Brief: Can you print every record below exactly as written?

Pixel coordinate grounding data:
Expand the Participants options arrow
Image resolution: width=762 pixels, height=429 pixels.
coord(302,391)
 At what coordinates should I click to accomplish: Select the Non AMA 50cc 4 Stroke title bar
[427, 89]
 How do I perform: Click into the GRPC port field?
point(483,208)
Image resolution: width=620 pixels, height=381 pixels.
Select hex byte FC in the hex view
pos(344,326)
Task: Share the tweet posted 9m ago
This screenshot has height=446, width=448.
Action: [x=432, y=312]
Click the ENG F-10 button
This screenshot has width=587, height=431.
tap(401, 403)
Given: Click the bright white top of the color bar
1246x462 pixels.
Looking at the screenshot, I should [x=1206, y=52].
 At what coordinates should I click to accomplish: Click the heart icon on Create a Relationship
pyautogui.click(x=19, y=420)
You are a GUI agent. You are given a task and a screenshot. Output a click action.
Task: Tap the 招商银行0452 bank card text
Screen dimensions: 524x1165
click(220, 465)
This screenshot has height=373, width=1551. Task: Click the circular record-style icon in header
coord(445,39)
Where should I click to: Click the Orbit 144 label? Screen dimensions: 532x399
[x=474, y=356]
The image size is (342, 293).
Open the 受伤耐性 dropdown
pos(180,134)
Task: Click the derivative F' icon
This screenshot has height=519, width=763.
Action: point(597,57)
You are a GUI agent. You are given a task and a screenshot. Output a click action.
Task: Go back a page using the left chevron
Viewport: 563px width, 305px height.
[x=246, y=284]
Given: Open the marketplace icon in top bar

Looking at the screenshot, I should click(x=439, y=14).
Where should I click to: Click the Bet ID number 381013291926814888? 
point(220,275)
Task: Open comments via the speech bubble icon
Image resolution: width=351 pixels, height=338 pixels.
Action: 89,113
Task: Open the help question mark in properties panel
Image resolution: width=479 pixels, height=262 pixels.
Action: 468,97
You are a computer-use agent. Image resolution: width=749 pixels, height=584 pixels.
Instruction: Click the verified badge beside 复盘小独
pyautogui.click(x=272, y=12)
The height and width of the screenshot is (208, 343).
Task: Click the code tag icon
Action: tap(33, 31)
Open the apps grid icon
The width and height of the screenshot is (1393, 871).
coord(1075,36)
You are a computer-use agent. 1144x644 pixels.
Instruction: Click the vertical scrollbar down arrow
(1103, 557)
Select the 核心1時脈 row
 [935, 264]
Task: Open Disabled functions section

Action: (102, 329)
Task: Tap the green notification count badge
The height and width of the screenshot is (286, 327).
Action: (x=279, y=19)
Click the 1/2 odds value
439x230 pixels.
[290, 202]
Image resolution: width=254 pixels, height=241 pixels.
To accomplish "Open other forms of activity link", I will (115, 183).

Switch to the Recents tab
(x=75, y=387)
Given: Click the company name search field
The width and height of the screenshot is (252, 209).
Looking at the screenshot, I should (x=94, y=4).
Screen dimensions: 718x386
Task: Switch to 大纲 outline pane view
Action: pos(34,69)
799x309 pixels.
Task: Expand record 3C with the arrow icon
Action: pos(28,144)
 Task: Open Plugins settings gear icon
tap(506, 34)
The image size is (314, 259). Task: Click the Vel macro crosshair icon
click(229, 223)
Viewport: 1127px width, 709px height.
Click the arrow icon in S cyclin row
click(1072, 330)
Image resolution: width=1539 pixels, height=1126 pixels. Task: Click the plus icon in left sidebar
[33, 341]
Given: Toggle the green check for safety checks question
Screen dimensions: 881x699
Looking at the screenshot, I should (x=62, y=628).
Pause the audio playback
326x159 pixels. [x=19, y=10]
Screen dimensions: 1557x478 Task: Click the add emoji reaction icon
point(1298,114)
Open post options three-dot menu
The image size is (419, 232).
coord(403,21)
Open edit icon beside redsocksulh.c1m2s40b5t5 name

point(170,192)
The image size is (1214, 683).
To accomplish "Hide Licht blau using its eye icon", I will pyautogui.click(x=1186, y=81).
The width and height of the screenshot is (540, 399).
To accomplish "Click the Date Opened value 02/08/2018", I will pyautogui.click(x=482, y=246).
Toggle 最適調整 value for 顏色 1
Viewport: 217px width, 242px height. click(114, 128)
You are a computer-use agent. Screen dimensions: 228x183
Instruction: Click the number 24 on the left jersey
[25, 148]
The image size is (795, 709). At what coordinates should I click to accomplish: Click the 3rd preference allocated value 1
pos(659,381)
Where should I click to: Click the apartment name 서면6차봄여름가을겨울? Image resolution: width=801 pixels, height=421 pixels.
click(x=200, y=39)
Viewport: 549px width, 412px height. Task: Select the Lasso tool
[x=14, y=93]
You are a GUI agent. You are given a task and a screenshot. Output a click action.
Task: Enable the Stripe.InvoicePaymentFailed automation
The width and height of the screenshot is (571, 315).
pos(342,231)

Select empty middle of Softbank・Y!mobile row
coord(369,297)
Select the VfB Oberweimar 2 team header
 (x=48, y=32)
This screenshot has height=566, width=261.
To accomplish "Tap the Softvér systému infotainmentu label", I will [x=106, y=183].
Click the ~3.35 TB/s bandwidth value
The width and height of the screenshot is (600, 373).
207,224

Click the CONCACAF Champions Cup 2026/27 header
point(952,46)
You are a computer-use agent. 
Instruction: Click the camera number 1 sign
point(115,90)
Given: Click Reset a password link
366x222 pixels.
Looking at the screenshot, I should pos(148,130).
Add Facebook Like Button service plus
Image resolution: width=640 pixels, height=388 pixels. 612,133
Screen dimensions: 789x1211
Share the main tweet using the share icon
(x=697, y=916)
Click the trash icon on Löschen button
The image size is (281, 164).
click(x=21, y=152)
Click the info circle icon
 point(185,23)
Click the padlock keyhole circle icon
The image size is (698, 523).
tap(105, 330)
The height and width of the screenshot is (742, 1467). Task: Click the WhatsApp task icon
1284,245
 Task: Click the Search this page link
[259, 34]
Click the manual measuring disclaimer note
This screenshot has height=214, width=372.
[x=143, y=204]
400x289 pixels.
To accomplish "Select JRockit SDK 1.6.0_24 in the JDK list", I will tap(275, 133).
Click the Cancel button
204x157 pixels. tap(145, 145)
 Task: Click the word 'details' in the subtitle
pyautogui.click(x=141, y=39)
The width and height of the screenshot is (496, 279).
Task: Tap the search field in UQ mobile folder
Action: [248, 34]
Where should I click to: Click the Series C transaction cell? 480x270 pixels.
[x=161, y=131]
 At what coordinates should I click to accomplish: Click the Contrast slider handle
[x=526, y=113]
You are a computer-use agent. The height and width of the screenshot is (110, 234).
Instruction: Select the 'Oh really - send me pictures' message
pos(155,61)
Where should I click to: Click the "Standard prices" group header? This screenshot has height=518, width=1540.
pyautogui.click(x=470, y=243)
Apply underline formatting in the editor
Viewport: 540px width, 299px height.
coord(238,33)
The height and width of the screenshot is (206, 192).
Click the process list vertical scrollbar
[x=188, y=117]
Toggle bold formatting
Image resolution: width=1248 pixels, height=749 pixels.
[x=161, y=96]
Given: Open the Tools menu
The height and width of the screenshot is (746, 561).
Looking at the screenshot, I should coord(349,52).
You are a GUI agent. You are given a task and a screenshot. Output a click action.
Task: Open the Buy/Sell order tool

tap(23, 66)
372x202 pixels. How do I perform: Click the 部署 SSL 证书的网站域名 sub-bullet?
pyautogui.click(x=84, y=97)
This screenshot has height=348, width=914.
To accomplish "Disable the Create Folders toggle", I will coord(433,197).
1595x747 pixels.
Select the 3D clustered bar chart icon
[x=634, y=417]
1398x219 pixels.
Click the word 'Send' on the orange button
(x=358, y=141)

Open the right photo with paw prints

Reply to the exercise:
Expand the Participants options arrow
Image resolution: width=762 pixels, height=429 pixels.
coord(302,391)
 At what coordinates should I click to accomplish: Select the Non AMA 50cc 4 Stroke title bar
[427, 89]
 How do I perform: Click into the GRPC port field?
point(483,208)
Image resolution: width=620 pixels, height=381 pixels.
Select hex byte FC in the hex view
pos(344,326)
Task: Share the tweet posted 9m ago
This screenshot has height=446, width=448.
Action: [x=432, y=312]
Click the ENG F-10 button
This screenshot has width=587, height=431.
tap(401, 403)
Given: Click the bright white top of the color bar
1246x462 pixels.
Looking at the screenshot, I should [x=1206, y=52].
 At what coordinates should I click to accomplish: Click the heart icon on Create a Relationship
pyautogui.click(x=19, y=420)
You are a GUI agent. You are given a task and a screenshot. Output a click action.
Task: Tap the 招商银行0452 bank card text
Screen dimensions: 524x1165
click(220, 465)
This screenshot has height=373, width=1551. Task: Click the circular record-style icon in header
coord(445,39)
Where should I click to: Click the Orbit 144 label? Screen dimensions: 532x399
[x=474, y=356]
The image size is (342, 293).
Open the 受伤耐性 dropdown
pos(180,134)
Task: Click the derivative F' icon
This screenshot has height=519, width=763.
Action: point(597,57)
You are a GUI agent. You are given a task and a screenshot. Output a click action.
Task: Go back a page using the left chevron
Viewport: 563px width, 305px height.
[x=246, y=284]
Given: Open the marketplace icon in top bar

Looking at the screenshot, I should click(x=439, y=14).
Where should I click to: Click the Bet ID number 381013291926814888? 
point(220,275)
Task: Open comments via the speech bubble icon
Image resolution: width=351 pixels, height=338 pixels.
Action: 89,113
Task: Open the help question mark in properties panel
Image resolution: width=479 pixels, height=262 pixels.
Action: 468,97
You are a computer-use agent. Image resolution: width=749 pixels, height=584 pixels.
Instruction: Click the verified badge beside 复盘小独
pyautogui.click(x=272, y=12)
The height and width of the screenshot is (208, 343).
Task: Click the code tag icon
Action: tap(33, 31)
Open the apps grid icon
The width and height of the screenshot is (1393, 871).
coord(1075,36)
You are a computer-use agent. 1144x644 pixels.
Instruction: Click the vertical scrollbar down arrow
(1103, 557)
Select the 核心1時脈 row
 [935, 264]
Task: Open Disabled functions section

Action: (102, 329)
Task: Tap the green notification count badge
The height and width of the screenshot is (286, 327).
Action: (x=279, y=19)
Click the 1/2 odds value
439x230 pixels.
[290, 202]
Image resolution: width=254 pixels, height=241 pixels.
To accomplish "Open other forms of activity link", I will (115, 183).

Switch to the Recents tab
(x=75, y=387)
Given: Click the company name search field
The width and height of the screenshot is (252, 209).
Looking at the screenshot, I should (x=94, y=4).
Screen dimensions: 718x386
Task: Switch to 大纲 outline pane view
Action: pos(34,69)
799x309 pixels.
Task: Expand record 3C with the arrow icon
Action: pos(28,144)
 Task: Open Plugins settings gear icon
tap(506, 34)
The image size is (314, 259). Task: Click the Vel macro crosshair icon
click(229, 223)
Viewport: 1127px width, 709px height.
Click the arrow icon in S cyclin row
click(1072, 330)
Image resolution: width=1539 pixels, height=1126 pixels. Task: Click the plus icon in left sidebar
[33, 341]
Given: Toggle the green check for safety checks question
Screen dimensions: 881x699
Looking at the screenshot, I should (x=62, y=628).
Pause the audio playback
326x159 pixels. [x=19, y=10]
Screen dimensions: 1557x478 Task: Click the add emoji reaction icon
point(1298,114)
Open post options three-dot menu
The image size is (419, 232).
coord(403,21)
Open edit icon beside redsocksulh.c1m2s40b5t5 name

point(170,192)
The image size is (1214, 683).
To accomplish "Hide Licht blau using its eye icon", I will pyautogui.click(x=1186, y=81).
The width and height of the screenshot is (540, 399).
To accomplish "Click the Date Opened value 02/08/2018", I will pyautogui.click(x=482, y=246).
Toggle 最適調整 value for 顏色 1
Viewport: 217px width, 242px height. click(114, 128)
You are a computer-use agent. Screen dimensions: 228x183
Instruction: Click the number 24 on the left jersey
[25, 148]
The image size is (795, 709). At what coordinates should I click to accomplish: Click the 3rd preference allocated value 1
pos(659,381)
Where should I click to: Click the apartment name 서면6차봄여름가을겨울? Image resolution: width=801 pixels, height=421 pixels.
click(x=200, y=39)
Viewport: 549px width, 412px height. Task: Select the Lasso tool
[x=14, y=93]
You are a GUI agent. You are given a task and a screenshot. Output a click action.
Task: Enable the Stripe.InvoicePaymentFailed automation
The width and height of the screenshot is (571, 315).
pos(342,231)

Select empty middle of Softbank・Y!mobile row
coord(369,297)
Select the VfB Oberweimar 2 team header
 (x=48, y=32)
This screenshot has height=566, width=261.
To accomplish "Tap the Softvér systému infotainmentu label", I will [x=106, y=183].
Click the ~3.35 TB/s bandwidth value
The width and height of the screenshot is (600, 373).
207,224

Click the CONCACAF Champions Cup 2026/27 header
point(952,46)
You are a computer-use agent. 
Instruction: Click the camera number 1 sign
point(115,90)
Given: Click Reset a password link
366x222 pixels.
Looking at the screenshot, I should pos(148,130).
Add Facebook Like Button service plus
Image resolution: width=640 pixels, height=388 pixels. 612,133
Screen dimensions: 789x1211
Share the main tweet using the share icon
(x=697, y=916)
Click the trash icon on Löschen button
The image size is (281, 164).
click(x=21, y=152)
Click the info circle icon
 point(185,23)
Click the padlock keyhole circle icon
The image size is (698, 523).
tap(105, 330)
The height and width of the screenshot is (742, 1467). Task: Click the WhatsApp task icon
1284,245
 Task: Click the Search this page link
[259, 34]
Click the manual measuring disclaimer note
This screenshot has height=214, width=372.
[x=143, y=204]
400x289 pixels.
To accomplish "Select JRockit SDK 1.6.0_24 in the JDK list", I will tap(275, 133).
Click the Cancel button
204x157 pixels. tap(145, 145)
 Task: Click the word 'details' in the subtitle
pyautogui.click(x=141, y=39)
The width and height of the screenshot is (496, 279).
Task: Tap the search field in UQ mobile folder
Action: [248, 34]
Where should I click to: Click the Series C transaction cell? 480x270 pixels.
[x=161, y=131]
 At what coordinates should I click to accomplish: Click the Contrast slider handle
[x=526, y=113]
You are a computer-use agent. The height and width of the screenshot is (110, 234).
Instruction: Select the 'Oh really - send me pictures' message
pos(155,61)
Where should I click to: Click the "Standard prices" group header? This screenshot has height=518, width=1540.
pyautogui.click(x=470, y=243)
Apply underline formatting in the editor
Viewport: 540px width, 299px height.
coord(238,33)
The height and width of the screenshot is (206, 192).
Click the process list vertical scrollbar
[x=188, y=117]
Toggle bold formatting
Image resolution: width=1248 pixels, height=749 pixels.
[x=161, y=96]
Given: Open the Tools menu
The height and width of the screenshot is (746, 561).
Looking at the screenshot, I should coord(349,52).
You are a GUI agent. You are given a task and a screenshot. Output a click action.
Task: Open the Buy/Sell order tool

tap(23, 66)
372x202 pixels. How do I perform: Click the 部署 SSL 证书的网站域名 sub-bullet?
pyautogui.click(x=84, y=97)
This screenshot has height=348, width=914.
To accomplish "Disable the Create Folders toggle", I will coord(433,197).
1595x747 pixels.
Select the 3D clustered bar chart icon
[x=634, y=417]
1398x219 pixels.
Click the word 'Send' on the orange button
(x=358, y=141)

Open the right photo with paw prints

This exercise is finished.